One product of their decade together is that the Chicks are loose with pronouns (they use I and we interchangeably) and agree on almost everything, although the ways they agree can be revealing. When the conversation turns to childhood pets and I mention a beloved one-eyed dog, they all make empathetic faces, but Maguire, 36, gets teary, Robison, 33, laughs at her sister's sensitivity, and Maines, 31, says she would have poked around the empty socket "just to check it out." On Iraq, Maguire begins, "The night we sent missiles over ..." while Maines prefers, "When we bombed the s___ out of ..."

In the days preceding the March 2003 U.S. invasion, the Dixie Chicks were touring Europe. They don't subscribe to Foreign Affairs, but they are daily newspaper readers who back up their positions with a solid understanding of current events. It struck them as natural that in front of a largely antiwar crowd in London, Maines would preface Travelin' Soldier, an apolitical ballad about a heartsick Vietnam G.I., with a reference to the world outside the theater. As Maines spoke, though, Robison admits, "I got hot from my head to my toes--just kind of this rush of 'Ohhh, s___.' It wasn't that I didn't agree with her 100%; it was just, 'Oh, this is going to stir something up.'"

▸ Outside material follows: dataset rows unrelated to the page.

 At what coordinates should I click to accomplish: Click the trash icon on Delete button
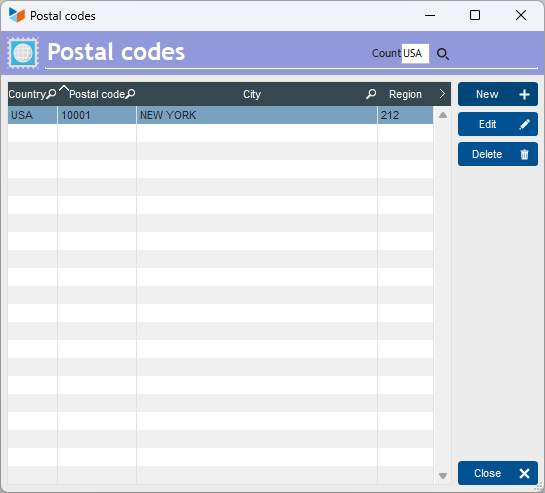(x=524, y=154)
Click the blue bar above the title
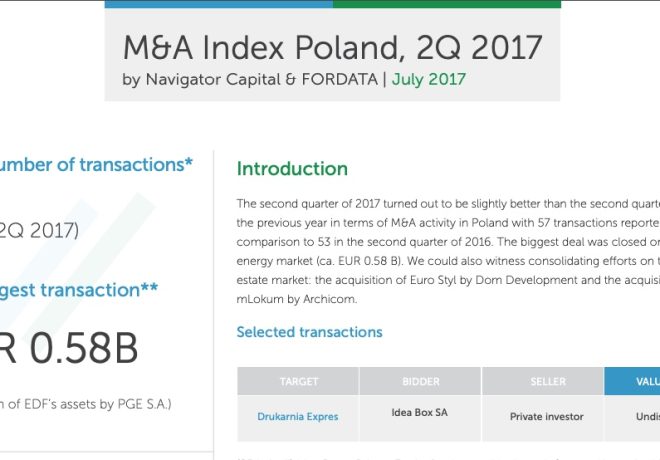 coord(219,4)
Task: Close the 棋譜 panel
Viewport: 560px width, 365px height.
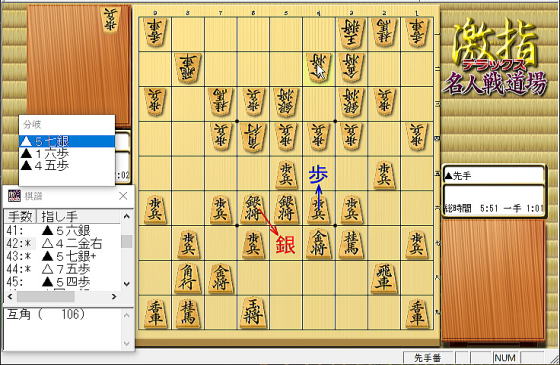Action: (123, 196)
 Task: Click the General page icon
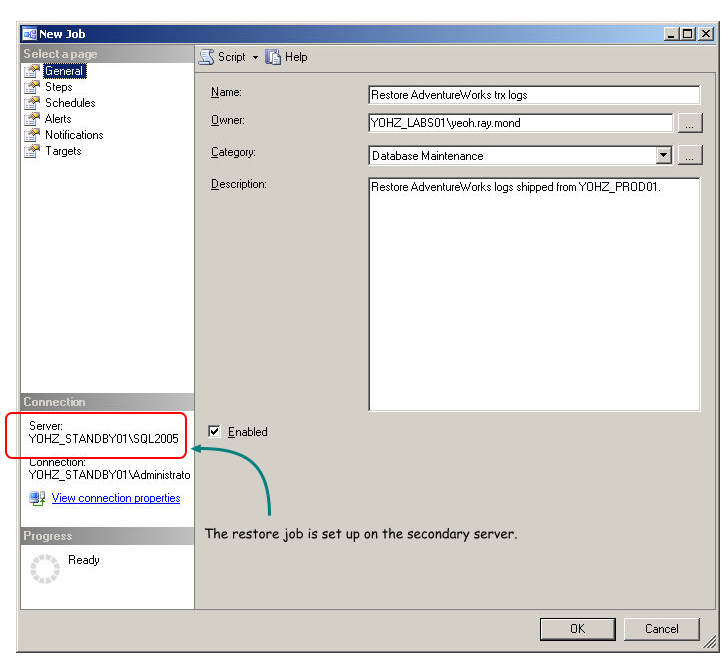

The celebrity playbook for navigating a scandal is one word long: repent. But apologies are for lapses of character, not revelations of it, and sensing that they were being asked to apologize for their beliefs as much as their timing, the Chicks decided not to back down. "Natalie knows we could have totally convinced her to apologize," says Maguire. "But the fact is, any one of us could have said what she said." Their demure response to the bans and threats--one of which arrived with the date, time and method of Maines' planned assassination--was to appear nude on the cover of ENTERTAINMENT WEEKLY with slurs (SADDAM'S ANGELS) scrawled on their naked bodies. That did not placate the offended. More fans and friends were lost. Gradually, though, the need for round-the-clock security faded.